Forced to face the issue

“My greatest satisfaction,” said Reinhard, “comes from having my images put a human face on issues of justice and exclusion, issues about which I feel deeply.”

The second of the anti-war photos came at the end of the Gulf War. Sipping coffee nine years later, Reinhard recalled the image that gave national prominence to an anti-war protest.

It was 1991. The Gulf War was over, and Washington was wallowing in victory with a great parade and display. The machines of war were strung along the National Mall. Because of his role in the movements, Reinhard knew that the Catholic Worker and Atlantic Life Community folks had decided on a course of civil disobedience.

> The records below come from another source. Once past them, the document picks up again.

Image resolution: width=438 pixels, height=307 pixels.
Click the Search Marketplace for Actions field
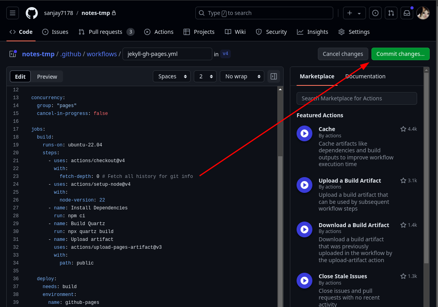click(x=356, y=98)
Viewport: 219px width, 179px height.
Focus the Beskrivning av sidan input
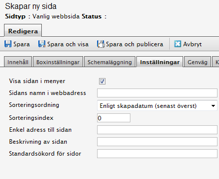[x=157, y=142]
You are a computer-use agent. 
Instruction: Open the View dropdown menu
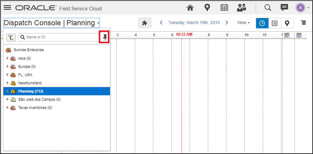click(243, 23)
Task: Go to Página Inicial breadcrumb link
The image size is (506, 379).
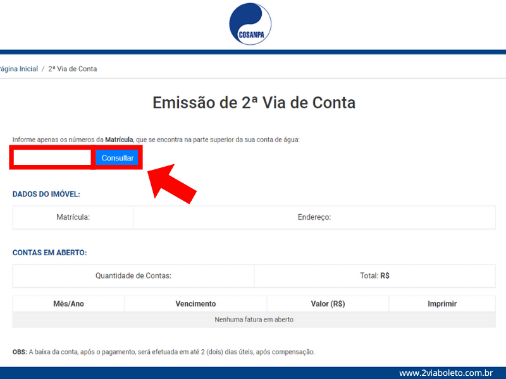Action: [x=19, y=69]
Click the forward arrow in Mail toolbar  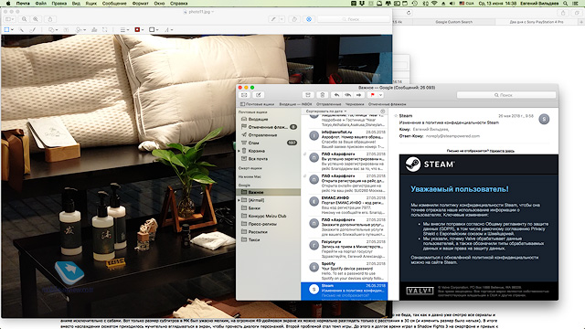[x=359, y=95]
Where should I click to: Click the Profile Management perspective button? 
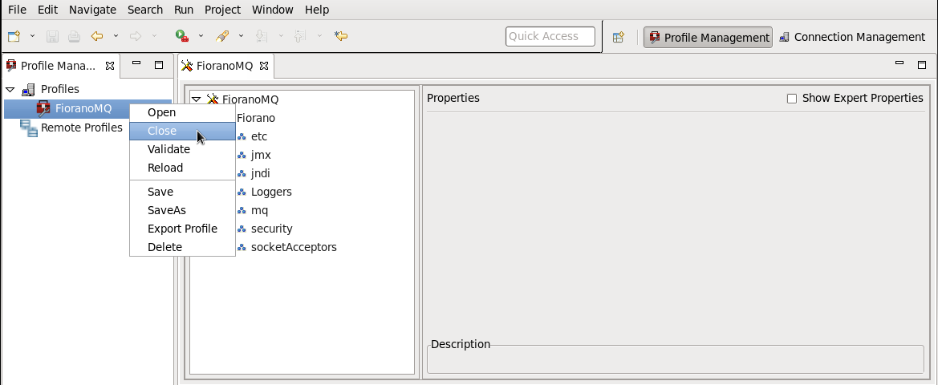point(708,37)
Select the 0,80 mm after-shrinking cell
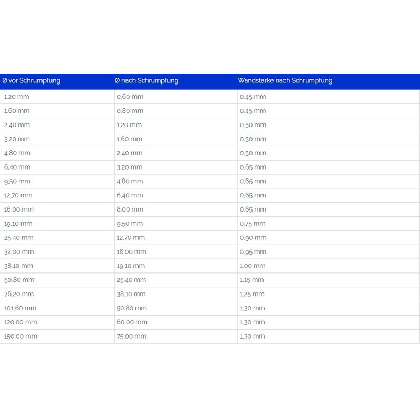The image size is (420, 420). coord(130,111)
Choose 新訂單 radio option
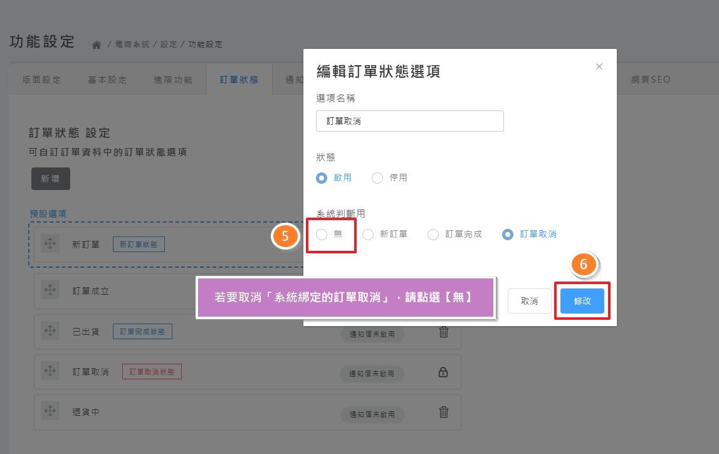719x454 pixels. tap(368, 235)
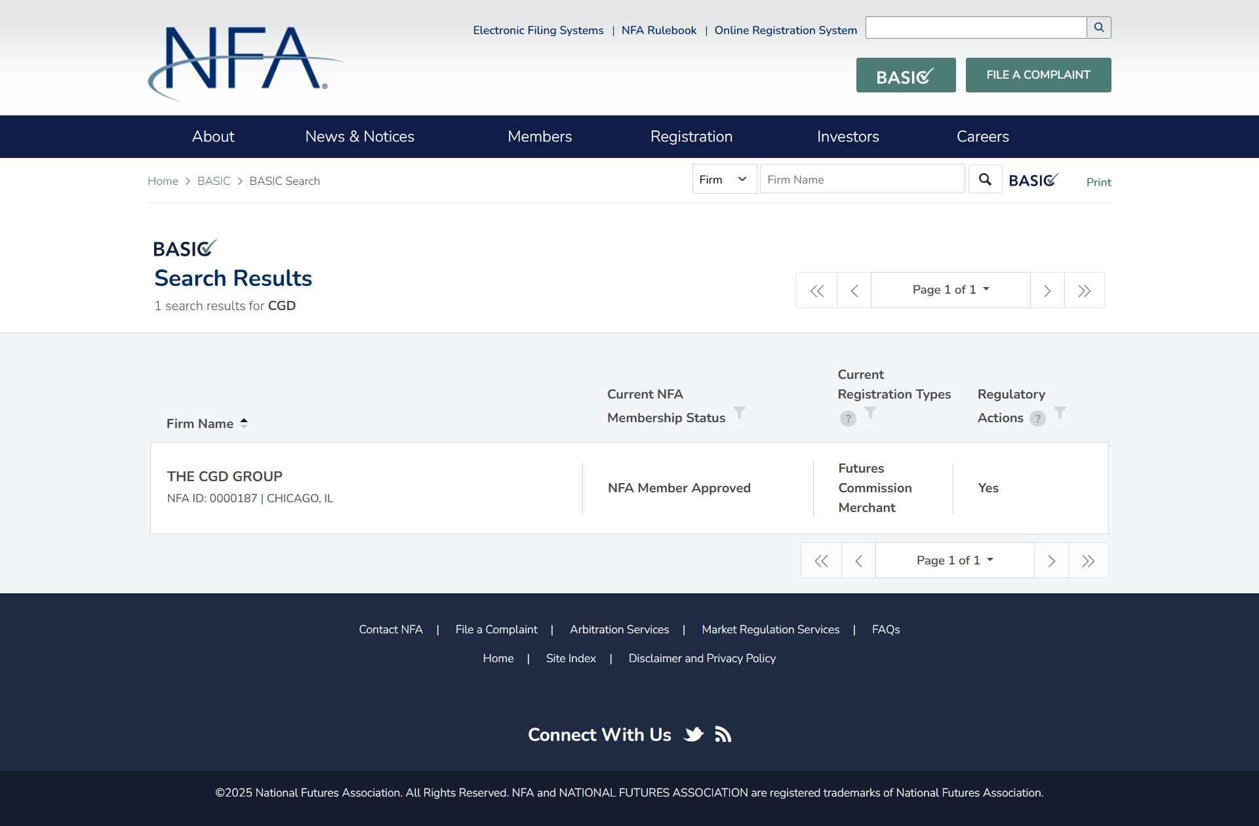This screenshot has height=826, width=1259.
Task: Click the green BASIC button in header
Action: [906, 75]
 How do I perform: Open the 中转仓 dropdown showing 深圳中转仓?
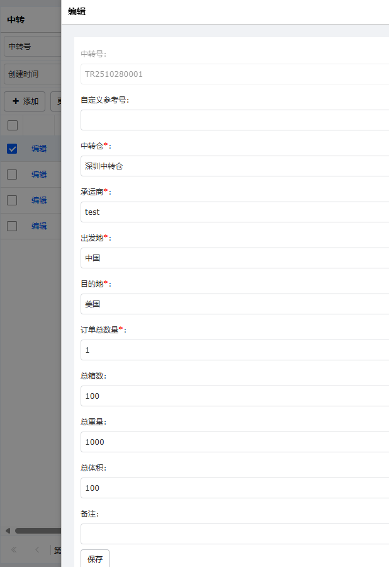pyautogui.click(x=234, y=166)
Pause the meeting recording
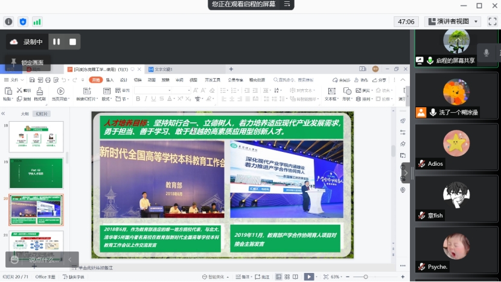This screenshot has width=501, height=282. (57, 42)

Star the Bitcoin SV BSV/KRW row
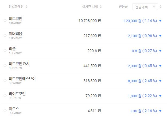[5, 80]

When the peace advocates threw their blood on the Harrier Jump Jet, the pride of the arms display, Reinhard was the only photographer present, though a reporter for The Washington Post happened on the scene, too. Reinhard asked him if the Post would be interested in a picture, and the reporter said yes. Reinhard delivered raw film, and waited while editors selected the picture they wanted.

Said Reinhard, “It was an image that brought the blood, the Harrier Jump Jet and the civil disobedience into the context of the great national joy over the toys of war.” (The photo ran in the June 21, 1991, issue of NCR.)

“Sure the incident would have been mentioned in the Post, a couple of paragraphs buried in the story,” said Reinhard. “But because the Post got that picture, they actually separated out the story and ran it for a half-page.

“It was one of those instances when I really felt I’d made a contribution, small as it was, to giving visibility to people who really cared deeply.”

Half pleased, half embarrassed, Reinhard tugged at his black beret. Time to go.

Next stop: the darkroom. Another day. Another image.